A Young Cocopa.
Photograph by Delancy Gill.
Many tribes laid away stores for winter, but these were the more sedentary, though dried buffalo meat, and pemmican, were accumulated as far as possible by the tribes living upon the plains. But when the diet of a people is confined to meat alone, an enormous supply, per capita, is required for a whole winter, hence some tribes ran out of provisions, especially when the numbers of buffalo began to diminish, and were in hard straits before spring came again. The fisher tribes put away great amounts of dried salmon, but here again was the danger of shortage that always threatened meat-eaters. The same might be true of people living on the products of agriculture if the population pressed on the supply, but with agriculture the returns are so bountiful that the supply was always adequate among those tribes cultivating the ground, except there was a failure of crops, which was rare. The Puebloans provided against this by retaining a considerable extra store from year to year. They used the lower inside rooms of the village which were much like cellars, as the village, resembling a pile of huge packing cases, was built over and around them.
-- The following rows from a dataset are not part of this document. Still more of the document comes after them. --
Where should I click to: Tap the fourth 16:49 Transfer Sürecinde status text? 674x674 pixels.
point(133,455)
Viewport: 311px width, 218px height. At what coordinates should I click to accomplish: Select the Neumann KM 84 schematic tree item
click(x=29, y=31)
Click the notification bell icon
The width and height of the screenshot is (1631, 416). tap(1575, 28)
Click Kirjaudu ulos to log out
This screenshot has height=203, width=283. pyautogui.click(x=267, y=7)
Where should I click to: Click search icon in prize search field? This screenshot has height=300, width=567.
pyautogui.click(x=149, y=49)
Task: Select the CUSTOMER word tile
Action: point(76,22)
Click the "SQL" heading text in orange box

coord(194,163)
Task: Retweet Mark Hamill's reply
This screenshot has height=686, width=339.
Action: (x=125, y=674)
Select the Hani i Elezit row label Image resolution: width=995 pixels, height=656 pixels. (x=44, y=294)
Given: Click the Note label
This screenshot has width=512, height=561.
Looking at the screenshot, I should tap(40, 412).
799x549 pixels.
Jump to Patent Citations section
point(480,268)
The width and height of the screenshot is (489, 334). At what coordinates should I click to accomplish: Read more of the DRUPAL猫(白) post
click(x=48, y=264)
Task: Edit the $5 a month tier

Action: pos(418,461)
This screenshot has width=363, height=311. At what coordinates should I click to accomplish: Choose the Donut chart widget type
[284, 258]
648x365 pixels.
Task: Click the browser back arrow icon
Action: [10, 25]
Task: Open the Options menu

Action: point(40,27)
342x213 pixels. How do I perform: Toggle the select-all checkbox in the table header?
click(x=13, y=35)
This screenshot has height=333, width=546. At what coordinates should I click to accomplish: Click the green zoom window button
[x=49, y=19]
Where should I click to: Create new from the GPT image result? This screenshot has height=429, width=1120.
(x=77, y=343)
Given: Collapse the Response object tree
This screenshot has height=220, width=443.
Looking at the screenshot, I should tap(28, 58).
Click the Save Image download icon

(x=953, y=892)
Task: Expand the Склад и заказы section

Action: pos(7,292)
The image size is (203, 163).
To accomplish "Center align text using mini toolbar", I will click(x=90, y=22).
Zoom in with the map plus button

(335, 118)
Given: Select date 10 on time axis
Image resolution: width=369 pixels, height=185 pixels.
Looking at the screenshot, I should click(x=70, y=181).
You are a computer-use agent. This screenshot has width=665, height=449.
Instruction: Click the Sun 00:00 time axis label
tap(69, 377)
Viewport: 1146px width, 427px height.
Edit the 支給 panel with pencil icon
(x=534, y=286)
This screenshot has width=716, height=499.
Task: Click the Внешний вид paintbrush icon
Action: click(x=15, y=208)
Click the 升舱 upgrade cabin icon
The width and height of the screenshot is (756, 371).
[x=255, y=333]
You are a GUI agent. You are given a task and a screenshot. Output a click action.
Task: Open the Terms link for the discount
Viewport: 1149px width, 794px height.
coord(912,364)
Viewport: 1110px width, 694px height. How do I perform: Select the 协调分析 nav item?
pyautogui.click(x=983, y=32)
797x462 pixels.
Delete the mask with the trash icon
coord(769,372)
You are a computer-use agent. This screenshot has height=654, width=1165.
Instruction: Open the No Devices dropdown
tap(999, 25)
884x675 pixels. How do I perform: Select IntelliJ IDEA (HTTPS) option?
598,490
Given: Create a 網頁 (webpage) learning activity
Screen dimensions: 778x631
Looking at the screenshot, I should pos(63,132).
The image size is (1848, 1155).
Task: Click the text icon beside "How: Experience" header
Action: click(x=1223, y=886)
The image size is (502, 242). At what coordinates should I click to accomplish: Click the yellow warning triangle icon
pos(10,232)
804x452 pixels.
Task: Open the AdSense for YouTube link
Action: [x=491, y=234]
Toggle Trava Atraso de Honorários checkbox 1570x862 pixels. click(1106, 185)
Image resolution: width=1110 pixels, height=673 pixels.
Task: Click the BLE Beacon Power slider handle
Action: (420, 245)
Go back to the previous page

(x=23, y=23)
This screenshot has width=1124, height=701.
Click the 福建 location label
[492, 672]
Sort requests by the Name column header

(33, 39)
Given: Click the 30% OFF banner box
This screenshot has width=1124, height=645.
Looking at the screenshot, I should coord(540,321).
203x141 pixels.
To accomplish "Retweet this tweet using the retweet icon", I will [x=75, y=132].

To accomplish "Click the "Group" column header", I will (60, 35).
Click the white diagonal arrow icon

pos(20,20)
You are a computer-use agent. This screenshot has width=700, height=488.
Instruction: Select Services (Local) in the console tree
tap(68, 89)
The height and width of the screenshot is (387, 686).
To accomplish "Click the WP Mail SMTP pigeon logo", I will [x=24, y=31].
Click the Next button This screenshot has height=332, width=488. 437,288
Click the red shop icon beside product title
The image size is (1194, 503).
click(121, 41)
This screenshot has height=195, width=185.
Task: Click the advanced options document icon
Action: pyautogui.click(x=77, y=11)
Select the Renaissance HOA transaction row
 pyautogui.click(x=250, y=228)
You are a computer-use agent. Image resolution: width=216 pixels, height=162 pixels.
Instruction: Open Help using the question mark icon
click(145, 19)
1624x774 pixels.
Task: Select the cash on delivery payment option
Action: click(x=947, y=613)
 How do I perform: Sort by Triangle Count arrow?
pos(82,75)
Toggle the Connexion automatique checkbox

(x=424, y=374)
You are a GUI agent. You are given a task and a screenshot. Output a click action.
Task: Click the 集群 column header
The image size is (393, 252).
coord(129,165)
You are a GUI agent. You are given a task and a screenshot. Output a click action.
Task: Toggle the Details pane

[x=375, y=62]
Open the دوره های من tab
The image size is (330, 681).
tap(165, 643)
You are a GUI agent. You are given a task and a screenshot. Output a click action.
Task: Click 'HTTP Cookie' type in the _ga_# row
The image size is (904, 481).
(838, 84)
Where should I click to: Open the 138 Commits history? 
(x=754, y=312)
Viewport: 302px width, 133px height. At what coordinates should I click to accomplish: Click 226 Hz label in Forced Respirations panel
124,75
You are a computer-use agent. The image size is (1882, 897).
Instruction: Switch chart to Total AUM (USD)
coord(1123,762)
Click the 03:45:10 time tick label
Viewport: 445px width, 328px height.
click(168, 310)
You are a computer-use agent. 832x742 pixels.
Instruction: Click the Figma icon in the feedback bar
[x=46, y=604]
Thus they were admirably adapted for storage in that dry climate. The ears of corn were piled up evenly and neatly one beside the other. Watermelons were treated in the same way, and were preserved in perfect condition till the end of February at least. Naturally the tribes which moved about considerably could not well make such ample provision for the future, but they often stored food, and other goods in holes dug in the ground, well concealed. Such storage places were also used by the whites, and the name cache was applied to this method by the early French trappers. Where the cache was in dry ground the contents would remain in good preservation for a long time.
Rear View of Mandan Village, Showing Burial-Ground.
Drawing by Catlin, plate 48, vol. i., Catlin's Eight Years. Reproduction from Smithsonian Report, 1885, part ii.
It is plain that the people of the Wilderness possessed everywhere an abundant food supply, whether in the arid Southwest, whereat first glance it would seem no cereal could grow, in the buffalo country, or in the region of the salmon streams. It was the preservation of these supplies, over-abundant at certain times, scarce at others, which was their greatest difficulty.
With us the unit of our social organisation is the family: father, mother, children. With the Amerind the unit was generally the clan (or gens) as we call it, a group of several families related on the mother's side, for descent was usually counted in the female line. The Omahas and some others had changed to descent in the male line. The clan held property in common exactly as one of our families does to-day; that is not all property, but general property and food. There were articles and objects which were exclusively individual property and did not belong to the clan any more than certain articles a daughter or a son may individually possess belong to the parents in one of our families. Hunting, farming, and such affairs were conducted, as a rule, for the clan, hence food was clan property free to all members, or for that matter to almost any one, because in the Amerind village, or camp, every house was open to the hungry guest. The white man was always fed as well as the supplies would permit; special stews of dog, or buffalo, or succotash, were prepared for his special delectation, and he was expected to eat all given him or take it away. To these people, therefore, it was a rather painful surprise when, as they began to unravel the peculiarities of their new acquaintances, they found that the white man was perfectly willing to accept the boundless hospitality of the native, but when the latter visited fort or camp, he was received as a beggar. When the hospitality he expected was not granted, he asked for it; and this, to a white man, was begging. In dealing with Amerinds the white man went on the principle of what is yours is mine and what is mine is my own. Perhaps there were two exceptions to this, the early French, and the great Hudson Bay Company.
Marriage within the clan was forbidden, therefore a man had to seek a wife in another clan or another tribe. A violation of this rule, or of any other moral precept of their code, brought punishment from the clan of the individual or from the officers of the tribe. Sometimes this was nothing more than a flogging; sometimes it was death. A man always retained allegiance to his own clan and the wife to hers, the children belonging to their mother's clan. As a rule there was no limit to the number of wives a man could have, though polygamy was not general. In the Amerind code the bona fide acceptance of a wife was a marriage, and the husband was expected to assume the duties of a husband seriously. The white adventurer did not do it. He was quite apt to abandon his wife as cheerfully as he had taken her.